Gatherings of 6 and Support Bubbles Explained

We’ve produced our guide Gatherings of 6 and Support Bubbles Explained to help straighten out any confusion around the latest restrictions introduced to help stop the spread of coronavirus. From Monday 14th September 2020 the law is that you cannot meet in groups of more than 6 indoors or outdoors. It’s supposed to be that simple, but of course, there are exceptions. We look to the official website for clarification and what they say is that as from 14th September any party of more than 6 people cannot have a holiday together unless they are from the same household or support bubble. In England that includes children of all ages, in Wales it doesn’t include children aged 11 years or younger.

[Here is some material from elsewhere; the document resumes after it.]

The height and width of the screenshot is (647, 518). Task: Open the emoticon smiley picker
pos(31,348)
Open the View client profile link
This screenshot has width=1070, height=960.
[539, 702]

Okay, so let’s look at that a bit closer:

From the same household

That’s straightforward - if you’re a family of more than 6 from one household, no problem, you can all go on holiday together just as you normally would. Bear in mind that in England that group of 6 includes the kids, in Wales it doesn’t. 

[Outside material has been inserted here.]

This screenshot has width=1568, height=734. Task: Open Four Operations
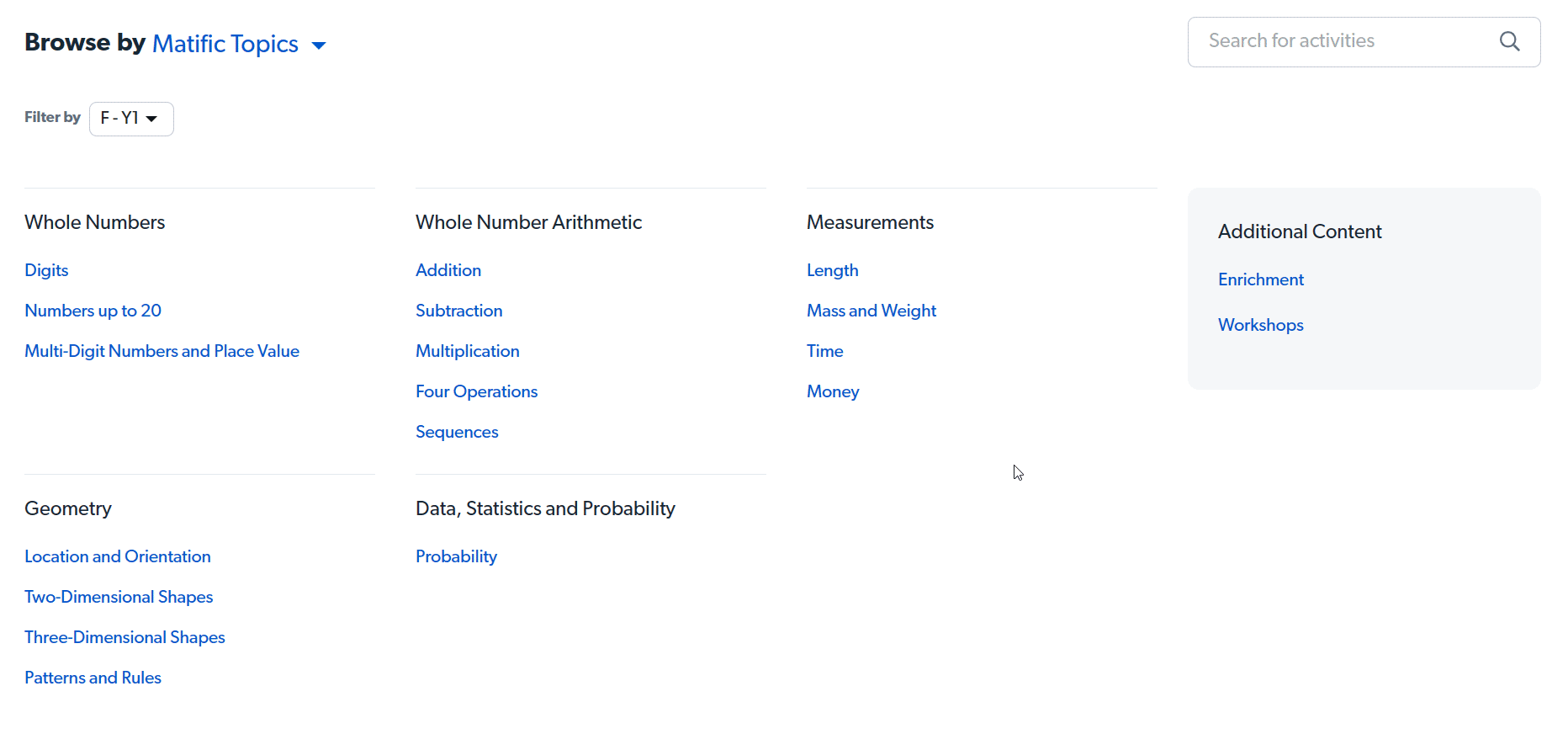point(476,391)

Example – England: Two parents with 8 children (a total of 10 people) who all live in the same household can go on holiday together.

Example – Wales: Three families could holiday together if the entire party consisted of three couples with three or more children all younger than 11. (a total of 15+ people)

From the same support bubble

What does that mean exactly? Well, if you didn’t know already, a support bubble, as per is a support network between a household with only one adult in the home (known as a single-adult household) and one other household of any size. If you form a support bubble you can then think of it as one household, but here’s the thing – you shouldn’t really change who’s in your bubble.

That single adult thing, clarification please. Single people who live alone, obviously, or single parents with children who were under 18 years of age on 12 June 2020 count.

Example: A family of two parents and 4 children could form a support bubble with a single parent with 4 children, making a support bubble of 11.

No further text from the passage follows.